>>11997324I'm in the exact same situation. Two years out. I hate it. I could tell I was going to hate design since junior or senior year of college, so I went technical sales. If I stay here for a decade I can get a good salary, but it requires a ton of hours per week, it's always a hustle, you never really become an expert in anything, always just cramming more sales related facts in your head. I don't do any math beyond arithmetic. All the real engineering work is siloed out to the engineering team, who probably have even more tedious jobs than me.
From my perch here I can see that everything mechanical engineering related - short of being some 20 year old whiz-kid doing R&D for some billion dollar company (and even then that same kid would make twice as much doing something computer related) - is underpaid tedium and stagnation.
I saw the writing on the wall by the time Junior year came around, but by then, switching to Computer Science or Computer Engineering or something would have probably added three extra semesters. And I was going to an extremely expensive school (which my rich grandpa paid for) so I was really hesitant to extend my undergrad. Plus I didn't want to be some unemployable loser who took 5.5 years to get a bachelors in CS. So I took my 4-year, Ivy League MechE degree with honors and here I am making $65,000 a year.
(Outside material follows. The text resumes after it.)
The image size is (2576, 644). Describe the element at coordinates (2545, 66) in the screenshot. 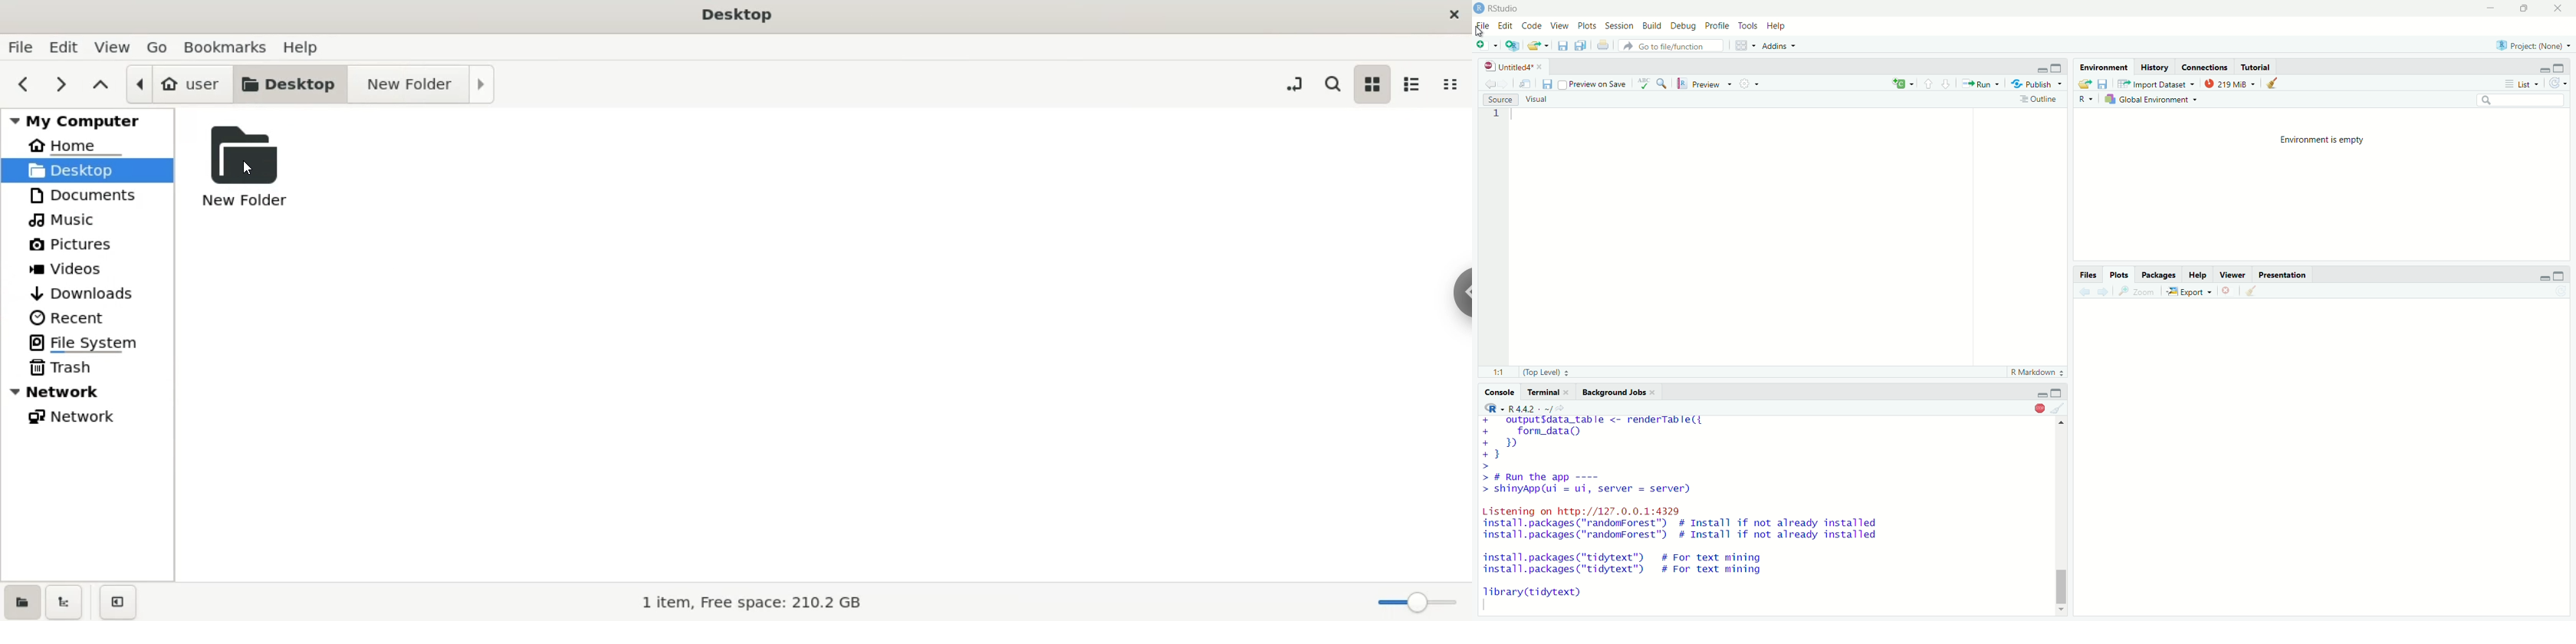

I see `Minimize` at that location.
I don't know the solution. Maybe grad school for CS? But I never took object oriented programming or anything beyond intro CS classes and the stuff integrated into our MechE courses. So it'd be at least two years grad school. And I don't even know if I'd like CS so it's a big leap of faith to jump into that.
Ideally I'd use my (supposed) math skills from engineering to sneak into some sort of big-brained job outside of engineering that actually requires non-tedious, non-braindead-rote-pattern-repetition type thinking. But that's such a vague notion it's not even helpful and I'm just average at math for a MechE BS.